History needs updating

If someone wants to edit the history section there is a great starting point for their research here Currently, appart from the mention of Bayes himself, the history starts way too late(1930!)--BenE 01:52, 21 September 2007 (UTC)

I've read that paper and the Bayesian movement really took off as late as in the 1960's. iNic (talk) 00:42, 4 March 2008 (UTC)

Painting a picture of too much conflict?

This article seems very POV to me in that it seems to paint a picture of the Bayesian view of probability being more controversial than it actually is, and also that there is more conflict (see the use of the word "antagonism") between the two "schools of thought" than there actually is. Although people talk about the "schools of thought" I think that the evidence that these schools are as all-encompassing as they are is shaky at best.

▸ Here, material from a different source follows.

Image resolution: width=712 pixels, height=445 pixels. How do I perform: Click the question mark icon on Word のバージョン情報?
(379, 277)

For example, compare the books by Casella & Lehmann (Theory of Point Estimation) which arguably takes a heavily frequentist perspective...and the J.O. Berger (Statistical Decision Theory and Bayesian Analysis) book, which is arguably written from a (very strongly) Bayesian perspective. The berger book, which is about as "rabid" a Bayesian text as you can find, still embraces the frequentist interpretation of probability as one way of looking at things and fully lays out how to use such an interpretation. Similarly, the Lehmann book is very heavily slanted towards the frequentist perspective but it offers over a full chapter dedicated to Bayesian methods and discusses the philosophical aspects of the Bayesian interpretation of probability at great length.

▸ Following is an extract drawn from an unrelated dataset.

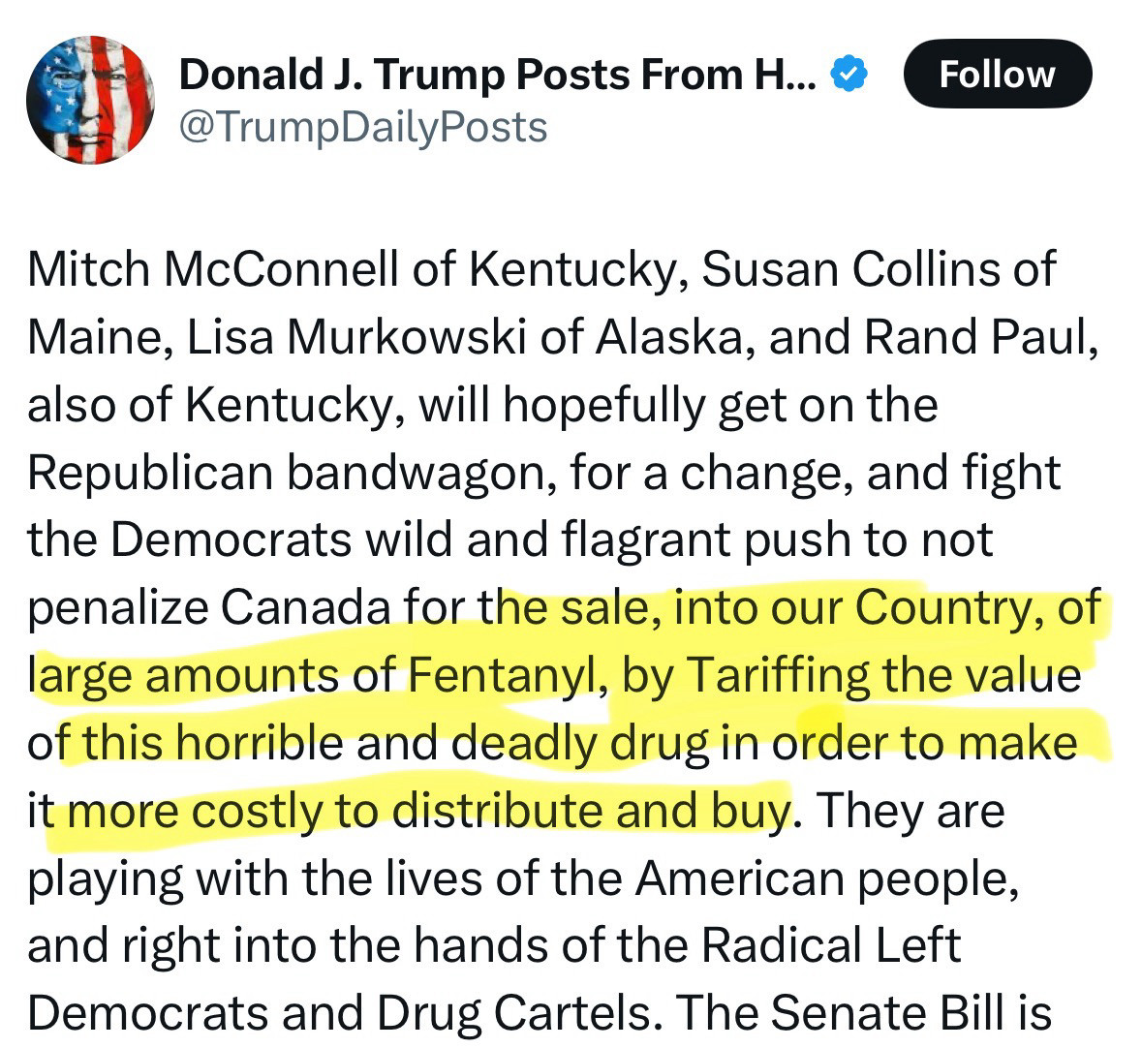Click the @TrumpDailyPosts handle
The height and width of the screenshot is (1048, 1142).
tap(363, 127)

I think that this article needs to be seriously rewritten to reflect the real state of things. All the modern texts talk about the "controversy" between Bayesian and frequentist methods as something that is more or less historical. People quibble about use of this technique and that, how it is applied, when it is appropriate, but most people agree that each interpretation has a certain domain where it is useful and another where it is not, and furthermore, there is a general consensus that both interpretations can be combined in a given problem for both philosophical and practical reasons. Do people agree with that? Cazort 23:37, 3 December 2007 (UTC)

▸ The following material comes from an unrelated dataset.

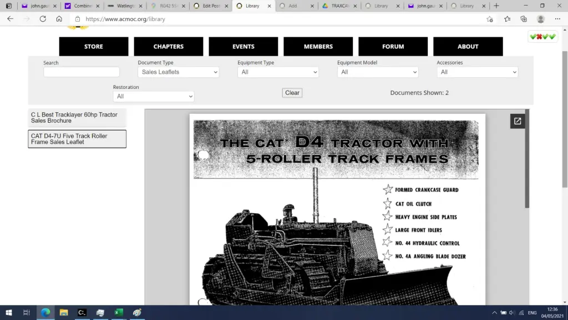Open File Explorer from the taskbar
568x320 pixels.
[x=64, y=312]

Well both yes and no. If you read just some random section of this talk page you will probably find some strong feelings with heated discussions. If you read philosophy papers about this you will find some strong feelings too. However, if you read mathematical books in probability theory and statistical methods you will find only dry expositions, as math books are in general the wrong forum for debates. (But there are some exceptions here too.) So it all depends on where you look if you will find heated debates or not.
I think it's good that the article stresses the differences in view that exists, and the ongoing debate. This is the kind of information readers new to the subject/concepts want to know. What could be made a bit more clear, I think, is that there isn't only two views but many. The debate is historical in the sense that it's an old debate—it can easily be traced back to the old debate between materialism versus idealism—not in the sense that it's over. iNic (talk) 23:26, 17 December 2007 (UTC)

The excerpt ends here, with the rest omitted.